Itinéraire de Herman Künig von Vach

 

   

            illustration de l'édition de 1495

            itinéraire de Künig von Vach : traduction intégrale personnelle

            itinéraire de Künig von Vach : traduction intégrale (Fondation David Parou) PDF   http://www.saint-jacques-compostelle.info/

            itinéraire de Künig von Vach : texte de 1495 PDF

 

  Dans les dernières années du XV° siècle, un moine des environs de Strasbourg,, Herman Künig von Vach, rédigea un guide rimé à l'usage des pèlerins allemands.

  La première édition de ce guide, intitulé "Die walfahrt vnd Strass zu sant Jacob", fut imprimée par Mathias Hupfuff à Strasbourg en 1495, probablement immédiatement après sa rédaction. Quatre autres éditions (la dernière sortie, en 1521, des presses de Jobst Gutknecht à Nuremberg) démontrent la vogue dont jouissait le pèlerinage compostellan parmi les milieux populaires, auxquels était destiné ce petit livre.

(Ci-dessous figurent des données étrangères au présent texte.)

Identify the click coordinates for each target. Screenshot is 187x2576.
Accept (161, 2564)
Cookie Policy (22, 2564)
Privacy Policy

  Konrad Haebler en a publié une reproduction fac-simile sous le titre de: "Das Wallfahrtsbuch des Hermannus Kunig von Vach und die Pilgerreisen der Deutschen nach Santiago de Compostela". Strassburg, 1899.

  Il a existé apparemment une traduction en bas-allemand du même guide; elle semble pouvoir être identifiée avec "D'overen là meddelen straten van Brunswygk tho Sunte Jakob in Gallicien", 1518. ("livre très connu et très consulté par les pèlerins flamands").

 

  Le peu de ce que nous savons de son auteur, nous le devons à l'incipit de toutes les éditions :

 

                         Ich Hermannus künig von Vach

                         Mit gottes hulff wil mach

                         Eyn kleynes buchelyn

                         Das sal sant Jacobs strass genant syn.

 

  "Moi, Hermann Künig von Vach, je veux, avec l'aide de Dieu, faire un petit livre qui s'appelle "le chemin de Saint Jacques".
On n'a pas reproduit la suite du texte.